Agucei minha audição, olhando para cima e para baixo no corredor, não vendo ninguém, fugi na direção oposta de onde tinha ouvido a voz dele pela última vez. Cheguei a uma escada curva em frente a uma entrada. Ele não estava em lugar nenhum à vista, mas encontrei outro homem que andava de um lado para o outro lá embaixo enquanto falava ao telefone. Ele tinha uma arma no quadril, discutindo em tons baixos, antes de desaparecer em outra sala. Ouvi novamente, sua voz desaparecendo, antes de correr para a porta a toda velocidade. Quando a encontrei trancada, mexi no trinco, mas rapidamente o soltei para fazer minha saída, fechando-a suavemente atrás de mim, e fugi pela porta da frente. Como eu iria passar pela maldita cerca ao redor da propriedade? Meus olhos se voltaram para uma árvore perto da cerca com galhos baixos. Agradeci a quem quer que estivesse olhando por mim hoje pela minha criação no campo. Uma árvore não tinha chance contra uma garota do interior. Corri o melhor que pude até ela, ignorando as dores nos meus membros e a dor lancinante no peito a cada respiração que eu dava. Me forcei a pular, apenas para sentir a dor rasgar meu peito e meio, quase me fazendo cair. Respirei fundo, me erguendo com mãos trêmulas. Acho que ser uma garota do interior tinha suas vantagens; subir em árvores tinha sido um passatempo favorito na minha juventude. Pendurada no galho do outro lado, caí no chão, meus pés e pernas protestando quando aterrissei com força no asfalto. Eu sabia onde ficava a casa dele. Tinha que chegar ao outro lado da cidade rápido se quisesse ter certeza de que ele não estava no meu encalço.
Nota para mim mesma, homens perigosos não valem a pena.
Deslizando entre as outras casas chiques no lado oeste da cidade, segui para o leste. A noite caiu não muito depois, e finalmente cheguei ao primeiro metrô. Tirei o cabelo emaranhado do rosto e desci os degraus de concreto, pegando um breve vislumbre de mim mesma enquanto passava pela lixeira de alumínio brilhante. Eu parecia uma viciada que foi espancada por roubar algo de alguém que não devia. Mantendo-me nas sombras e evitando câmeras, entrei mancando no metrô e desabei em um assento no canto do vagão, longe de todos os outros.

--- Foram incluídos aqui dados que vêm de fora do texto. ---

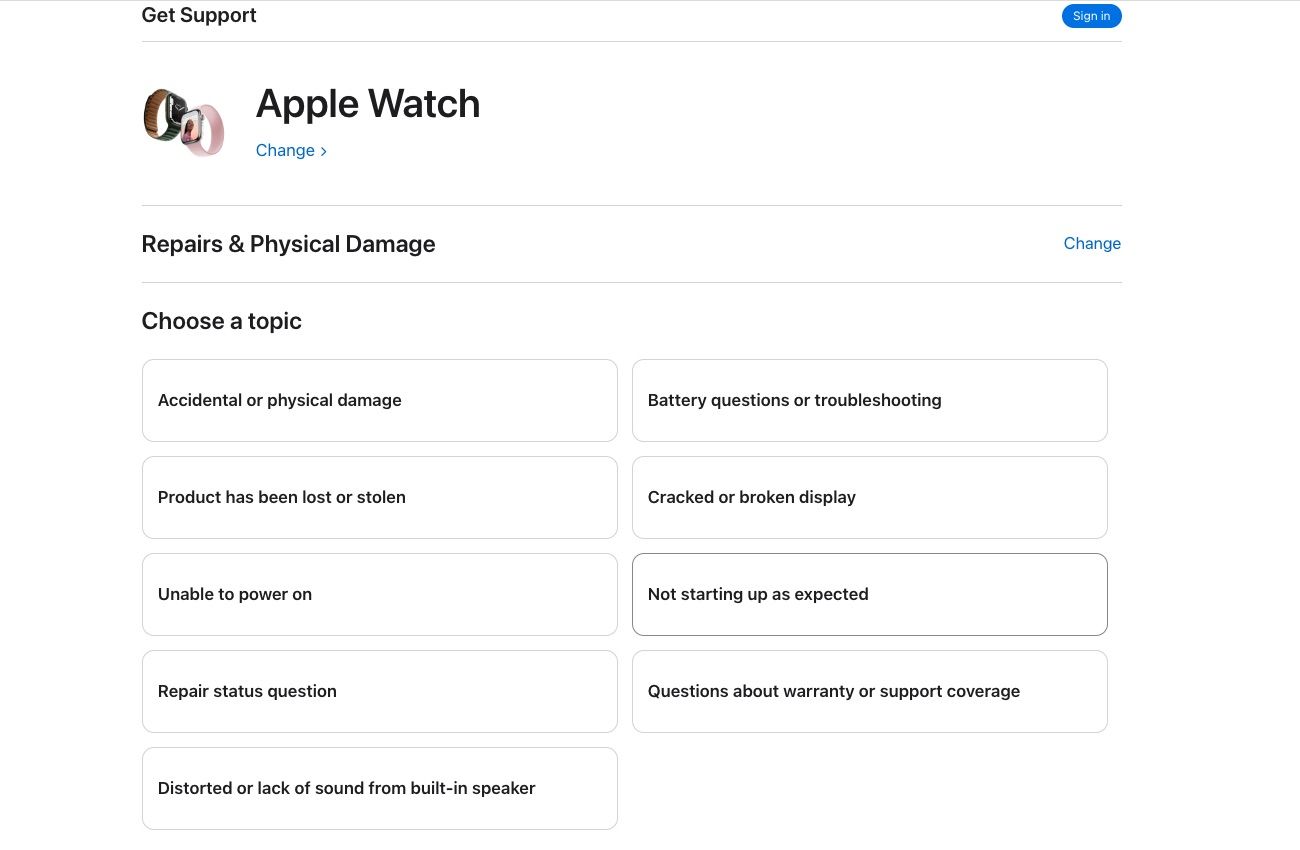Select "Distorted or lack of sound from built-in speaker"

coord(379,788)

Quando o metrô chegou à minha estação, olhei pela janela e vi que estava cheio de policiais e muitos homens de terno. O pânico tomou conta de mim enquanto os via embarcar em vários vagões à frente do meu. Caí no chão, encolhida de medo. Eles me encontrariam e me arrastariam de volta, ele possuía todos que queria, eu fui tão estúpida. Os últimos dias de abuso e agressão passaram pela minha mente, me levando ainda mais ao pânico, enquanto eu ofegava por ar.

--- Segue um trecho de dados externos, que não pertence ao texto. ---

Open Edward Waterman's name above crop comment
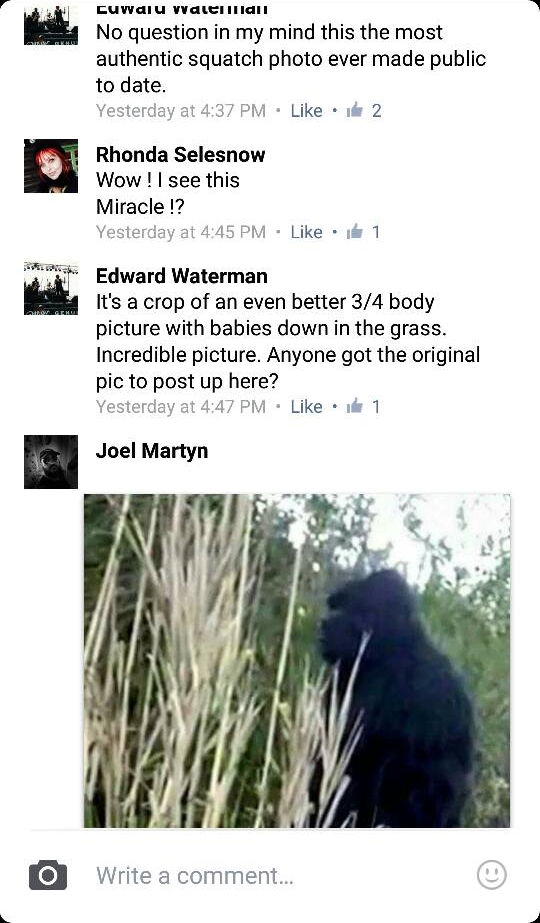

“Você está bem, moça?” perguntou a voz de uma menina. Isso me tirou do pânico, e quando olhei para cima, a mãe dela estava ao lado com um carrinho de bebê, me examinando. Ela tinha uma cicatriz no rosto. Meus olhos foram para a janela, e rapidamente me virei para olhar novamente para ela.
Me ajude!
As palavras não saíram dos meus lábios secos; algo passou entre nós, e ela simplesmente entendeu. Ela se inclinou para sussurrar para uma senhora idosa que tricotava perto dela, a única outra pessoa no último vagão conosco naquela hora da noite. A velha olhou para mim e fez alguns pontos no seu cobertor antes de cortar o fio com os dentes e entregá-lo à mulher, que cavou em sua sacola de compras, produzindo roupas provavelmente de um brechó.
“Vamos lá, garota, e ouça bem. Você é uma atriz, agora vista isso.” Eu rastejei pelo chão, ficando fora da vista das janelas. Troquei o suéter pela camiseta larga e vesti uma saia solta sobre o jeans folgado. Ela jogou o cobertor que a velha estava tricotando sobre minha cabeça.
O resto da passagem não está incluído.